— TASK INSTRUCTIONS —
Reproduce the entries below verbatim, line for line.

— DATA SECTION —
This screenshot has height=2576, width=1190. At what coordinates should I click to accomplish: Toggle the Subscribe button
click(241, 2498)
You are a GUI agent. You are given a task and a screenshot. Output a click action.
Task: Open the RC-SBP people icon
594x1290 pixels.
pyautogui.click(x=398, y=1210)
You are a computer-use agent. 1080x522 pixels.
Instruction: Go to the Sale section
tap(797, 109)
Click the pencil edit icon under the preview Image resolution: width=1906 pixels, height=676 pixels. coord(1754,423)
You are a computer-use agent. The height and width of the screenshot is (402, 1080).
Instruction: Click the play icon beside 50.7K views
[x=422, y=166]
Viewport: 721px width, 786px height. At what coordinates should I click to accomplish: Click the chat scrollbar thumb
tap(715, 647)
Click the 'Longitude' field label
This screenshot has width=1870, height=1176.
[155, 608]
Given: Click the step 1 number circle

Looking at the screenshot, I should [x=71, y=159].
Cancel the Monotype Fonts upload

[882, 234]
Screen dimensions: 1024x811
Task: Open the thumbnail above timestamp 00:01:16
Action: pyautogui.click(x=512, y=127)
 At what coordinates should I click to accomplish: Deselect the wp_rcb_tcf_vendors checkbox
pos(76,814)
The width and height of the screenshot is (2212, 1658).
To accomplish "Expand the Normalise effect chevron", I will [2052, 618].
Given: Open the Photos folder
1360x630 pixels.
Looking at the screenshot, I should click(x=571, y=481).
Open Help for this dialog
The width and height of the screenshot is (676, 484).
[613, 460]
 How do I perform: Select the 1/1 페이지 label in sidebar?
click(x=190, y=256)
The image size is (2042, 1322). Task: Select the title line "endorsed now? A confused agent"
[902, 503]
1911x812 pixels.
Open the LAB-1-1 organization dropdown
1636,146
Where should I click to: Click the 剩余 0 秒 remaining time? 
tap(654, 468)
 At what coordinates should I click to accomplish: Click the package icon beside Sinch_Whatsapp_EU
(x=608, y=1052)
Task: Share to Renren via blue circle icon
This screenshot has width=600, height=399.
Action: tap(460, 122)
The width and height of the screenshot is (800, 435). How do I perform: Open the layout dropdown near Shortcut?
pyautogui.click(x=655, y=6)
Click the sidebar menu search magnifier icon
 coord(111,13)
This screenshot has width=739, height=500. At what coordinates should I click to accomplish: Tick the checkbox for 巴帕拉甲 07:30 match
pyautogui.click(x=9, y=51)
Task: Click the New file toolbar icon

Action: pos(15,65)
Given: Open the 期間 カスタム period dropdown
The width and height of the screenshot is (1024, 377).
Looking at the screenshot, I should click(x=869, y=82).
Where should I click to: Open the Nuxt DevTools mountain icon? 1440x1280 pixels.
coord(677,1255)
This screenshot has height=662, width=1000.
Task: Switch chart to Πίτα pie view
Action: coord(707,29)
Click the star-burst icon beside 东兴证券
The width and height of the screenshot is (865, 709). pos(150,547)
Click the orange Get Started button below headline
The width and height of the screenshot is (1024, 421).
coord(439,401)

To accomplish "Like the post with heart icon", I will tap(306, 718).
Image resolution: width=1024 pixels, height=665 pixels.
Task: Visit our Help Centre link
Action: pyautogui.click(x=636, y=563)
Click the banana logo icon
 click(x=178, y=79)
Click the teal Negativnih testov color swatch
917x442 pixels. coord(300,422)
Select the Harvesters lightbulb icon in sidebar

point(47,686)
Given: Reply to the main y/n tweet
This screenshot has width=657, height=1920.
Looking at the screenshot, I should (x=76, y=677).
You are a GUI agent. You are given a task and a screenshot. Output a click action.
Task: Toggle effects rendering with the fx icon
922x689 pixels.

— EXERCISE RESULT —
This screenshot has height=2576, width=1190. At what coordinates should I click to accomplish: Toggle the Subscribe button
click(241, 2498)
You are a GUI agent. You are given a task and a screenshot. Output a click action.
Task: Open the RC-SBP people icon
594x1290 pixels.
pyautogui.click(x=398, y=1210)
You are a computer-use agent. 1080x522 pixels.
Instruction: Go to the Sale section
tap(797, 109)
Click the pencil edit icon under the preview Image resolution: width=1906 pixels, height=676 pixels. coord(1754,423)
You are a computer-use agent. The height and width of the screenshot is (402, 1080).
Instruction: Click the play icon beside 50.7K views
[x=422, y=166]
Viewport: 721px width, 786px height. At what coordinates should I click to accomplish: Click the chat scrollbar thumb
tap(715, 647)
Click the 'Longitude' field label
This screenshot has width=1870, height=1176.
[155, 608]
Given: Click the step 1 number circle

Looking at the screenshot, I should [x=71, y=159].
Cancel the Monotype Fonts upload

[882, 234]
Screen dimensions: 1024x811
Task: Open the thumbnail above timestamp 00:01:16
Action: pyautogui.click(x=512, y=127)
 At what coordinates should I click to accomplish: Deselect the wp_rcb_tcf_vendors checkbox
pos(76,814)
The width and height of the screenshot is (2212, 1658).
To accomplish "Expand the Normalise effect chevron", I will [2052, 618].
Given: Open the Photos folder
1360x630 pixels.
Looking at the screenshot, I should click(x=571, y=481).
Open Help for this dialog
The width and height of the screenshot is (676, 484).
[613, 460]
 How do I perform: Select the 1/1 페이지 label in sidebar?
click(x=190, y=256)
The image size is (2042, 1322). Task: Select the title line "endorsed now? A confused agent"
[902, 503]
1911x812 pixels.
Open the LAB-1-1 organization dropdown
1636,146
Where should I click to: Click the 剩余 0 秒 remaining time? 
tap(654, 468)
 At what coordinates should I click to accomplish: Click the package icon beside Sinch_Whatsapp_EU
(x=608, y=1052)
Task: Share to Renren via blue circle icon
This screenshot has width=600, height=399.
Action: tap(460, 122)
The width and height of the screenshot is (800, 435). How do I perform: Open the layout dropdown near Shortcut?
pyautogui.click(x=655, y=6)
Click the sidebar menu search magnifier icon
 coord(111,13)
This screenshot has width=739, height=500. At what coordinates should I click to accomplish: Tick the checkbox for 巴帕拉甲 07:30 match
pyautogui.click(x=9, y=51)
Task: Click the New file toolbar icon

Action: pos(15,65)
Given: Open the 期間 カスタム period dropdown
The width and height of the screenshot is (1024, 377).
Looking at the screenshot, I should click(x=869, y=82).
Where should I click to: Open the Nuxt DevTools mountain icon? 1440x1280 pixels.
coord(677,1255)
This screenshot has height=662, width=1000.
Task: Switch chart to Πίτα pie view
Action: coord(707,29)
Click the star-burst icon beside 东兴证券
The width and height of the screenshot is (865, 709). pos(150,547)
Click the orange Get Started button below headline
The width and height of the screenshot is (1024, 421).
coord(439,401)

To accomplish "Like the post with heart icon", I will tap(306, 718).
Image resolution: width=1024 pixels, height=665 pixels.
Task: Visit our Help Centre link
Action: pyautogui.click(x=636, y=563)
Click the banana logo icon
 click(x=178, y=79)
Click the teal Negativnih testov color swatch
917x442 pixels. coord(300,422)
Select the Harvesters lightbulb icon in sidebar

point(47,686)
Given: Reply to the main y/n tweet
This screenshot has width=657, height=1920.
Looking at the screenshot, I should (x=76, y=677).
You are a GUI agent. You are given a task and a screenshot. Output a click action.
Task: Toggle effects rendering with the fx icon
922x689 pixels.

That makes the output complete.